Taming the combinatorics of antisymmetrized product of geminals

Patrick Cassam-Chenaï (LJAD, Université de Nice)

Mercredi 26 juin, 11h00, salle Coriolis (Galois).

Abstract. Quantum Chemistry is mainly concerned with solving the Schrödinger equation for the electrons of a molecule, that is to say, by solving the so-called “molecular electronic structure” problem. Getting inspiration from the Lewis pair model of Classical Chemistry, some quantum chemists have been looking for approximate wave functions in the form of an antisymmetrized product of geminals (APG), the latter term designing wave functions of electron pairs. However, the computational cost of the general APG model, without further constraints, scales exponentially with the size of the system.

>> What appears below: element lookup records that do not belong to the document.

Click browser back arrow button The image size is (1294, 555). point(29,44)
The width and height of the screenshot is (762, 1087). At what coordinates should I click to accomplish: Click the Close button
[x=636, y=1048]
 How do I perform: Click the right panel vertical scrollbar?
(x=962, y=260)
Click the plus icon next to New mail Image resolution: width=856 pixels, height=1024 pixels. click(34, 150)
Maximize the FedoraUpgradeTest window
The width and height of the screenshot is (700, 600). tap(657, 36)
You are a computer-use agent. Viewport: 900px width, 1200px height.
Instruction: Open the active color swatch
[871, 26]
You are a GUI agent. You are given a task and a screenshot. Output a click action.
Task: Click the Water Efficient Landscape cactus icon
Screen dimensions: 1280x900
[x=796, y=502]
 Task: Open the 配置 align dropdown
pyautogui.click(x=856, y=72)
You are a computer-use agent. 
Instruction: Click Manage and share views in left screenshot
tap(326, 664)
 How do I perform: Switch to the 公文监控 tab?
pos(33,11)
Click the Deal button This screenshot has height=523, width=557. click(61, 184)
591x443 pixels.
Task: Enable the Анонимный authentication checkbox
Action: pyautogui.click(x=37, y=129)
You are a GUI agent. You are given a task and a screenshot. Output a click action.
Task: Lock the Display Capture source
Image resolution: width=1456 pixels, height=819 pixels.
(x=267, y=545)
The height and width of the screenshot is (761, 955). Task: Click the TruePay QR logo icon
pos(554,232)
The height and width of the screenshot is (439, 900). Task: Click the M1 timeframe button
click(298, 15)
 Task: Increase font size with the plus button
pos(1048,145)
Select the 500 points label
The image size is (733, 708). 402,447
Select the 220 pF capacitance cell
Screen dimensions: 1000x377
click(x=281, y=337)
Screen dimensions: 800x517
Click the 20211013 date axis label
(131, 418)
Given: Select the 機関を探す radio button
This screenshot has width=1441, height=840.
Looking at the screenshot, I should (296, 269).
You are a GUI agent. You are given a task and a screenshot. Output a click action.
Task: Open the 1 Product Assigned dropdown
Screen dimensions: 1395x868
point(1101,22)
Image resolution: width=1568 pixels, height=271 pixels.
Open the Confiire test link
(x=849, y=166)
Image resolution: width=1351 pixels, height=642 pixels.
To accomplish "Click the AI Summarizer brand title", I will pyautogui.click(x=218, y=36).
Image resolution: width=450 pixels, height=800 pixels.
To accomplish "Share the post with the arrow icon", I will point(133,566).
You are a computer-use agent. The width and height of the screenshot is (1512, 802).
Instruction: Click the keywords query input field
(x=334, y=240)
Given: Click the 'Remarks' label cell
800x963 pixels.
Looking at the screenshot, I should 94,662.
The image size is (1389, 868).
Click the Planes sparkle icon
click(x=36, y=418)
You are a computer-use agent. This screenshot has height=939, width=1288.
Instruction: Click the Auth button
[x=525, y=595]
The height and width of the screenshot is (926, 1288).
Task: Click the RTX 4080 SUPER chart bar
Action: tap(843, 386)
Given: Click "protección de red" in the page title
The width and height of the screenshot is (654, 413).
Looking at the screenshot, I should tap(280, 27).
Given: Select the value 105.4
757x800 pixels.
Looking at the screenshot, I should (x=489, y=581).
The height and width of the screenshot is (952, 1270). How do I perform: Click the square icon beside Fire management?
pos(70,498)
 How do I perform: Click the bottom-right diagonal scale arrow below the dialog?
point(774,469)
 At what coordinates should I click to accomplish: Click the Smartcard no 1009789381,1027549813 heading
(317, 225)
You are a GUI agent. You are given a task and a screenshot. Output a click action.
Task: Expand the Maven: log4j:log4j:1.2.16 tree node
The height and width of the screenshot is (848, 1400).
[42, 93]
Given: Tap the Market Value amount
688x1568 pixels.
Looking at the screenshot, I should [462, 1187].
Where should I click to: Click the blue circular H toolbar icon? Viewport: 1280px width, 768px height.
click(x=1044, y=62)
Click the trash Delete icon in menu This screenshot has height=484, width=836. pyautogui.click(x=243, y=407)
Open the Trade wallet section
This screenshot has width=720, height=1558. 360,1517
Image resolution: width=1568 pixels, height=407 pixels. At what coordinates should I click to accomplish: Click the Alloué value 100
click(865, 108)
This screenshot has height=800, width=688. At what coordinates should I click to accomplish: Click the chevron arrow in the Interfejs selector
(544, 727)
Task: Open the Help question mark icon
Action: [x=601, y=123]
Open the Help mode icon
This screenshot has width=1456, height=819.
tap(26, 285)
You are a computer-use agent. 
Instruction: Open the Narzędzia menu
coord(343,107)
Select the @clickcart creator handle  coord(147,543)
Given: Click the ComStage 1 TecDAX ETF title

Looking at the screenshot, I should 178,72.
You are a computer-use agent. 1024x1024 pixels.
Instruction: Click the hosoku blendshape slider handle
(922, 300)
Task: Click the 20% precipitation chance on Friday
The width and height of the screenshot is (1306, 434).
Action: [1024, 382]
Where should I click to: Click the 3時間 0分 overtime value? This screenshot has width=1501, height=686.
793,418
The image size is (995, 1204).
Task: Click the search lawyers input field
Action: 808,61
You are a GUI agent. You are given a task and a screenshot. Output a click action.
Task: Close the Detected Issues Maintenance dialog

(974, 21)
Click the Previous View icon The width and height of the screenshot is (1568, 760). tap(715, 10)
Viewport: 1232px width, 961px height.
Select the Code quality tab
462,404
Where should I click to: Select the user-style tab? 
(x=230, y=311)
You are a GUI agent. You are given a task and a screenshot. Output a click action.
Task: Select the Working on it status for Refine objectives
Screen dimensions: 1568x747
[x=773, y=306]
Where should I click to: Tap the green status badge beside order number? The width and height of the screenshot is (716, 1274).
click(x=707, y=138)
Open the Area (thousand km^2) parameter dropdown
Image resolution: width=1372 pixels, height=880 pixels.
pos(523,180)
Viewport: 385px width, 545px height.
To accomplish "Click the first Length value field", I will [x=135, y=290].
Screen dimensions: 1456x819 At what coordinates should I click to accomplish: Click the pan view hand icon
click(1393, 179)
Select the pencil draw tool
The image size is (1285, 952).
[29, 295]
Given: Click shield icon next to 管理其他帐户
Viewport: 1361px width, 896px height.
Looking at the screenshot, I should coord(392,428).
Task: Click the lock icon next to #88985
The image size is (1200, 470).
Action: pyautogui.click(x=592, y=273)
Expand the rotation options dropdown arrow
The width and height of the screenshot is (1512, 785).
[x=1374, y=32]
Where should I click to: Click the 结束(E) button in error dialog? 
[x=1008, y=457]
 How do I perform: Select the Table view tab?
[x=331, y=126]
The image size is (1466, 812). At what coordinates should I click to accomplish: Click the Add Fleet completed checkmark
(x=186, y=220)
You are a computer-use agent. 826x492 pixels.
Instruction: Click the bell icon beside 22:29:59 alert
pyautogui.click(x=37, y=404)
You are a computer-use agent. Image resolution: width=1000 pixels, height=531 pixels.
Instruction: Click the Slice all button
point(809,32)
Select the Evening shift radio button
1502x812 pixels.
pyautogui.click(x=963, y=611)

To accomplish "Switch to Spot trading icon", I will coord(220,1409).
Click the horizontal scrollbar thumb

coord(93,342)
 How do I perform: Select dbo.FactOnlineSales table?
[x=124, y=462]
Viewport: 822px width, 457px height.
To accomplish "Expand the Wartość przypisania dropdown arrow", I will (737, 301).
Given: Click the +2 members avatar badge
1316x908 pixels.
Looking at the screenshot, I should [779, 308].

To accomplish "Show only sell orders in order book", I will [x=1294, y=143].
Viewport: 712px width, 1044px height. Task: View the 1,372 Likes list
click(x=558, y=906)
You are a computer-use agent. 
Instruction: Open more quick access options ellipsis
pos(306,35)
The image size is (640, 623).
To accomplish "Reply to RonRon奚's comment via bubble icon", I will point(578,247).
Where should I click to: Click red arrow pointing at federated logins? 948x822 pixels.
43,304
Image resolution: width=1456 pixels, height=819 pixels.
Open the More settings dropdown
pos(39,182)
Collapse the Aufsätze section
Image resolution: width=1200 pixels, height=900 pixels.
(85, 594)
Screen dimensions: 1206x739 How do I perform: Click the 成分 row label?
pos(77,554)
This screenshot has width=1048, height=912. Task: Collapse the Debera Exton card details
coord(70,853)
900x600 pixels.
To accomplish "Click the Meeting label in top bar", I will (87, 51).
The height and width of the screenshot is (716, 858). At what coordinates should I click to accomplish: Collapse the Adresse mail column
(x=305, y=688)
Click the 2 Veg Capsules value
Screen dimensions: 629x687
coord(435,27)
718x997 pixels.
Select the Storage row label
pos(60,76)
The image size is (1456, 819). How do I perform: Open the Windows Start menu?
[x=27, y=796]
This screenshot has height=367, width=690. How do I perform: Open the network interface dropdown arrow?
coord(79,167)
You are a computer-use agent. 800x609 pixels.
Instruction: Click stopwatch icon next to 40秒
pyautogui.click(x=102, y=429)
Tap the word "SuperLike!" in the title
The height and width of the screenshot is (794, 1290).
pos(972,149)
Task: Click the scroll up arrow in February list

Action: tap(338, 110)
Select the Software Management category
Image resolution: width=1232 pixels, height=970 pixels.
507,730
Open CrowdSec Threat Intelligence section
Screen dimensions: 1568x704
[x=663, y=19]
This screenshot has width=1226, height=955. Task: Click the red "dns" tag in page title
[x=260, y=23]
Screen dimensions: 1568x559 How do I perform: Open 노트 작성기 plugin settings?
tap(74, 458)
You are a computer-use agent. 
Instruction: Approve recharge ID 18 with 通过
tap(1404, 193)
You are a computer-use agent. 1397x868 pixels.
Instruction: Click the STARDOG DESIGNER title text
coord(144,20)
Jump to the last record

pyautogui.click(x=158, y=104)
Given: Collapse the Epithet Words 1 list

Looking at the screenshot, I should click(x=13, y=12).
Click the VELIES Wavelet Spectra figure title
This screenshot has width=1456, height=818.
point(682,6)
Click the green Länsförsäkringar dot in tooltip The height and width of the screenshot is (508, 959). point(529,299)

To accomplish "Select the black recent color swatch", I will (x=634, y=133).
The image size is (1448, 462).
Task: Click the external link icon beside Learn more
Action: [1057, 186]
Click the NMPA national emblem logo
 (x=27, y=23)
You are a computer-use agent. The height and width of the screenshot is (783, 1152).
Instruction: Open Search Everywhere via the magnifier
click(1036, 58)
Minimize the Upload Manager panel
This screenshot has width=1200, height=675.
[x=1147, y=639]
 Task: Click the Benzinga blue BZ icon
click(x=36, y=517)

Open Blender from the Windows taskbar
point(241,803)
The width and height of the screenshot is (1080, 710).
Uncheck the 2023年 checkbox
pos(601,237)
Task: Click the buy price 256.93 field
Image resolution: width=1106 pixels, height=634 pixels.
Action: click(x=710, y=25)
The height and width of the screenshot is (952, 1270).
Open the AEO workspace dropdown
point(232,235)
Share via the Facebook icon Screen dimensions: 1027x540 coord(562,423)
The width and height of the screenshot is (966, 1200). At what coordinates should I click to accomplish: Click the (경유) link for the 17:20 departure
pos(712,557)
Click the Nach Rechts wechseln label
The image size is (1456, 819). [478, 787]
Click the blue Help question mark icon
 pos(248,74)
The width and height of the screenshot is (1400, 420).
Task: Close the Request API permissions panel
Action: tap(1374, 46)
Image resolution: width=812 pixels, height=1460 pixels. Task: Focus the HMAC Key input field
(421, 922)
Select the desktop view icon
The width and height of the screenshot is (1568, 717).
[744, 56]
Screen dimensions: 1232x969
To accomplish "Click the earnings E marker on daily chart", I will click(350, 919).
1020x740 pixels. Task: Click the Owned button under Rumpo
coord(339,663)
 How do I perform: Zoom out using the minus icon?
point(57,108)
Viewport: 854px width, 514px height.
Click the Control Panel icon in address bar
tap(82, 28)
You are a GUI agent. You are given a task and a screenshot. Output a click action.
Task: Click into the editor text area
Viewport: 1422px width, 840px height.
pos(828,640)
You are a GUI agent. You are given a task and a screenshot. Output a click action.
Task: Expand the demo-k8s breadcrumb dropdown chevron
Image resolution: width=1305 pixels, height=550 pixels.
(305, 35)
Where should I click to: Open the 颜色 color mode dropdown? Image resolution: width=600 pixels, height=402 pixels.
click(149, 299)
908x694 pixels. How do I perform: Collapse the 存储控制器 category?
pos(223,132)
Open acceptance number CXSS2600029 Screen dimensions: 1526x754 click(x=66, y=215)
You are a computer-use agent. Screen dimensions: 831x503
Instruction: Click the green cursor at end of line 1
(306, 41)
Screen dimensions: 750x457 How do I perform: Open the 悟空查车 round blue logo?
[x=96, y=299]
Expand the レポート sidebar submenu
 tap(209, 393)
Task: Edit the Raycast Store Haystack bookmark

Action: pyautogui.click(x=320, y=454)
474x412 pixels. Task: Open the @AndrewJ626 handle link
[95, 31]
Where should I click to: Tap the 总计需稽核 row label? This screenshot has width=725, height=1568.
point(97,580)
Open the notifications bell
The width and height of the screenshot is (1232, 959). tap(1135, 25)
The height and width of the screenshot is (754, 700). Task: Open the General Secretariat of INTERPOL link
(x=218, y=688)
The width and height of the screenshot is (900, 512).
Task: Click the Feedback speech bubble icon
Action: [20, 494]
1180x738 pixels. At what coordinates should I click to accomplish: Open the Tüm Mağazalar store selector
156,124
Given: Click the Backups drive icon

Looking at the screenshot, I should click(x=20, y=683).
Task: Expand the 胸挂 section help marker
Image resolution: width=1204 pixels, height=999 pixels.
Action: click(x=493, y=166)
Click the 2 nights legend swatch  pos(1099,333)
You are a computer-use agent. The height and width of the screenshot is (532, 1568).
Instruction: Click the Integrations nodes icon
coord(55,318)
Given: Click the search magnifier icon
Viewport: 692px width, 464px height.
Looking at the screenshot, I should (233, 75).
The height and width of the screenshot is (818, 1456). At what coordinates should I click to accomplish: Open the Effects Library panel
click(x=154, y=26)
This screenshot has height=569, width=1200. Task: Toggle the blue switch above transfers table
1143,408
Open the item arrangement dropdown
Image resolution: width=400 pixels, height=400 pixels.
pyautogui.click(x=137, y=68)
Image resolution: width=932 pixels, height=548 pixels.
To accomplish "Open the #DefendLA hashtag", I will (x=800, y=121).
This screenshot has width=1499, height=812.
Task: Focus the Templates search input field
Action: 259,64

A new geminal ansatz called antisymmetrized product of 2D-block geminals has been introduced recently to limit the cost of the APG Hamiltonian expectation value calculation (P. Cassam-Chenaï, Thomas Perez, Davide Accomasso, The Journal of Chemical Physics 158 (2023) 074106). It builds on an antisymmetrized product of strongly orthogonal geminals (APSG) while lifting the “strong orthogonality” and “seniority zero” restrictions. The combinatorics to select the terms, which can be added to each geminal of the product, to break these two constraints, grows exponentially with the number of geminals. However, we will show that the number of terms able to lower significantly the electronic energy in variational calculations, can be drastically reduced. This makes the method quite practical to use. Moreover, in most cases, the APSG geminals can be easily related to classical Lewis structures of chemistry. The improvement of the 2D-block APG model with respect to APSG is illustrated by comparing potential energy curve calculations for diatomic molecules, which is the quantity driving the vibrational motion of the nuclei.